Knowledge · Terms · Walk-Forward

Walk-Forward

Indicator concept
Walk-Forward Analysis (Optimization & Validation)
Robustness test: optimize parameters on a train window (walk-forward optimization, WFO), validate on a following out-of-sample test window, then roll the windows. Filters overfitting.

Terminology: WFO vs. WFA

Walk-forward optimization (WFO) refers to the optimization step inside each train window; walk-forward analysis/validation (WFA) is the whole rolling process including the out-of-sample validation test. In practice the terms are often used interchangeably — what's always meant is: optimize on train, measure honestly on the unseen test window.

Problem

Optimizing a strategy on the in-sample backtest is trivial — you find parameters that work perfectly in the past.
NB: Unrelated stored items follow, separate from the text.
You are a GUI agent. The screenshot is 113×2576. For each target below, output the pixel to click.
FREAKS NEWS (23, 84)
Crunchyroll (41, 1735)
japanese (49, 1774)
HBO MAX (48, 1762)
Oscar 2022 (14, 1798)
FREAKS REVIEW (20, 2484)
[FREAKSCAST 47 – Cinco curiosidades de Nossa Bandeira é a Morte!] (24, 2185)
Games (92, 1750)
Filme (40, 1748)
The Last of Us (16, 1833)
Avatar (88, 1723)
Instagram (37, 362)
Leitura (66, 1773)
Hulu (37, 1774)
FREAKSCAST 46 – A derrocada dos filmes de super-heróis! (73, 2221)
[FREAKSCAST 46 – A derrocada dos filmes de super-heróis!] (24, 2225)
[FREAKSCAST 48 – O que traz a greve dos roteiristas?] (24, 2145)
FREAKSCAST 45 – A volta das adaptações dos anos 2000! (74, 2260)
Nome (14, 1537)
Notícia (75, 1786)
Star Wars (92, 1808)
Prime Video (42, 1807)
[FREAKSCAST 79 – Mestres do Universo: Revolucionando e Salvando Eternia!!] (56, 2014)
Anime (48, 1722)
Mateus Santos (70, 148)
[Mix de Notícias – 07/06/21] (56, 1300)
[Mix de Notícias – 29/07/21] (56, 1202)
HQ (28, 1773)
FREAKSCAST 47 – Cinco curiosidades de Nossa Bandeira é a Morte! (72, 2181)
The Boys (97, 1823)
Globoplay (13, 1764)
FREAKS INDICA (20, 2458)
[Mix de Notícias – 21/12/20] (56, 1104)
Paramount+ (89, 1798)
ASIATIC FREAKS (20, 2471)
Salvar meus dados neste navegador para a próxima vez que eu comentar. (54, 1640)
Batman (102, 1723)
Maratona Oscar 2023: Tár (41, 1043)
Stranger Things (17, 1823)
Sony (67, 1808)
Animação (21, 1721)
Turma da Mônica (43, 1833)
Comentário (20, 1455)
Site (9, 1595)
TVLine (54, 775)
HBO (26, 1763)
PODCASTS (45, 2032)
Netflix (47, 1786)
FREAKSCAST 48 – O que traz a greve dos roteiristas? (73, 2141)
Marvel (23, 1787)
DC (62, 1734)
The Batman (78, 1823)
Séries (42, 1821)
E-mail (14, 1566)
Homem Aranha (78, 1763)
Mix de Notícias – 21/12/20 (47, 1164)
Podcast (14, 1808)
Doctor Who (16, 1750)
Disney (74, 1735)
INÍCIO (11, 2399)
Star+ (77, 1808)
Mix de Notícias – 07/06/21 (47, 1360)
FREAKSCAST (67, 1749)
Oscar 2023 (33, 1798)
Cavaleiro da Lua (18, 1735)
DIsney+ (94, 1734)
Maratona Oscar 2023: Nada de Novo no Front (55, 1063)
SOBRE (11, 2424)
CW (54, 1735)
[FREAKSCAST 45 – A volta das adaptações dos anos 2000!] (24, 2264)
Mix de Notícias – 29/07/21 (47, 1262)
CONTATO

But overfitting means: those parameters only work in that exact history, not in the future.

Solution

Walk-forward simulates honest live trading on historical data:

  1. Take a train window (e.g. 6 months). Optimize the parameters within it.
  2. Test the best parameters on a test window (e.g. 2 months) — this window was not visible during optimization.
  3. Roll both windows forward by the test period (e.g. 2 months ahead).
  4. Repeat 3–10 times.
  5. Aggregate the test results (never the train results!).

What this filters out

  • Curve fitting — strategies that only perform in a specific regime fail as soon as the test window falls into a different regime.
  • Parameter sensitivity — if the optimal parameters swing wildly between windows, the strategy is unstable.
  • Regime robustness — the test automatically covers different market phases.

How Botty uses it

Mega-sweep phase 3 (backtesting/megasweep.py) tests the top N from phase 2 on 3 rolling walk-forward windows:

  • Train: 6 months — parameters are optimized here
  • Test: 2 months — out-of-sample evaluation
  • Roll-forward: 2 months per iteration

A strategy only survives phase 3 if it performs consistently in the test windows.

Trade-offs

✅ The most honest way to validate on history. ✅ Catches many (not all) cases of overfitting.

❌ Computationally expensive — parameter optimization per window. ❌ Only as good as the metrics used — if you already overfit in phase 2, walk-forward may not detect it. ❌ Works poorly for strategies with very low trade frequency (too few trades per window).